That Braxton Jones hype train picked up more steam

That Braxton Jones hype train picked up more steam


With that things started to get interesting Chicago Bears An offensive line toward the end of mandatory minicamp. Most people focused on the big news of Teven Jenkins being relegated to the second team offense. However, an equally significant development was a rookie 5th round pick. Braxton Jones Slide to the first left handle position. It was something no one predicted when practices began in May.

Still, expected health will reassert itself in training camp. That was reinforced when the Bears signed the veteran tackle Riley Ref. On the left, on the right, Larry Borrom or Jenkins. Except once the first packed camp practice started, that wasn’t the case. Reiff had moved to the starting right tackle position, and there was Jones, running on the left side with the first team.

The text is key here.

The Bears have changed their offensive line since starting camp in search of combinations that could work. Their decision to move Reiff to right tackle appears to stem from Boroom struggling in pass protection. Mostly on Travis Gipson. Reiff played right last season in Cincinnati, where the Bengals made a run to the Super Bowl. So the experience on that side confirmed. Their reluctance to trust Jones in that position cannot be ignored.

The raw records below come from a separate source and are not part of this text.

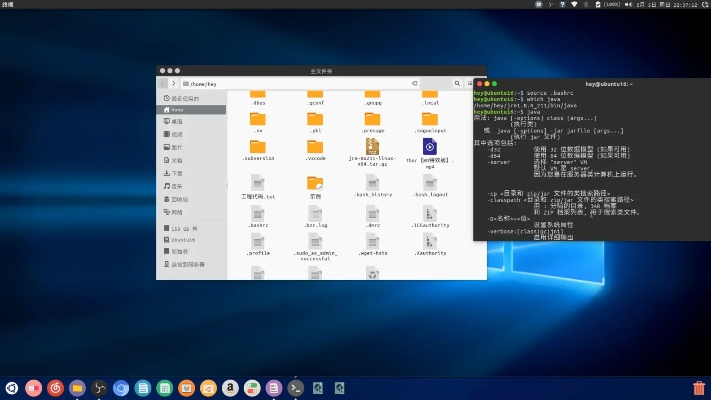Click the back navigation arrow button
Screen dimensions: 711x400
pyautogui.click(x=164, y=84)
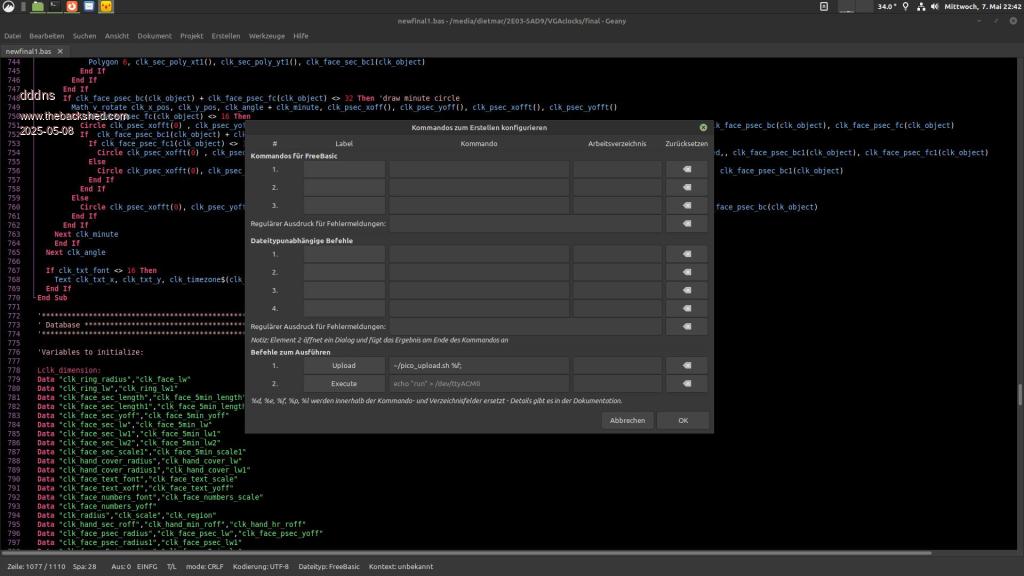1024x576 pixels.
Task: Clear the FreeBasic error regex field via reset icon
Action: (687, 223)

Whenever the rookie is in front of the press, he comes across as intelligent and mature for his age. He knows his responsibilities and is working tirelessly to improve his craft. It will be easy to find out why coaches give opportunities. He is approaching his work in the right way, which should be rewarded. He seems to be showing enough on the practice field to get a real shot at the starting job.

Braxton Jones’s chances may hinge on a key issue.

It’s pass protection. In the first part of training camp, the Bears’ offensive line has struggled to keep Justin Fields from getting tackled. Running the ball may be the focal point of this offense, but the coaching staff knows how to defend the QB issues. That’s one of the reasons they downgraded Jenkins. His foot speed and average arm length make him a liability in that class. Borough seems to be struggling too.

Coming out of college, scouts surrounded Braxton Jones’ pass protection as his primary strength. He had the size, length and foot speed necessary to dominate NFL pass rushers. The only hurdles he has to clear are hand technique and pad level. Based on the amount of work the #1 offense gets, he should make big improvements in those areas.

There is no indication that this new line-up is in place.

Bears coaches may continue testing during the first week or two of the preseason. However, they must know that there will come a point where they can choose a starting five and play together. Chemistry is as important as skill on the offensive line. It will be quite a story if the Bears trust a rookie to guard the blind side of the field.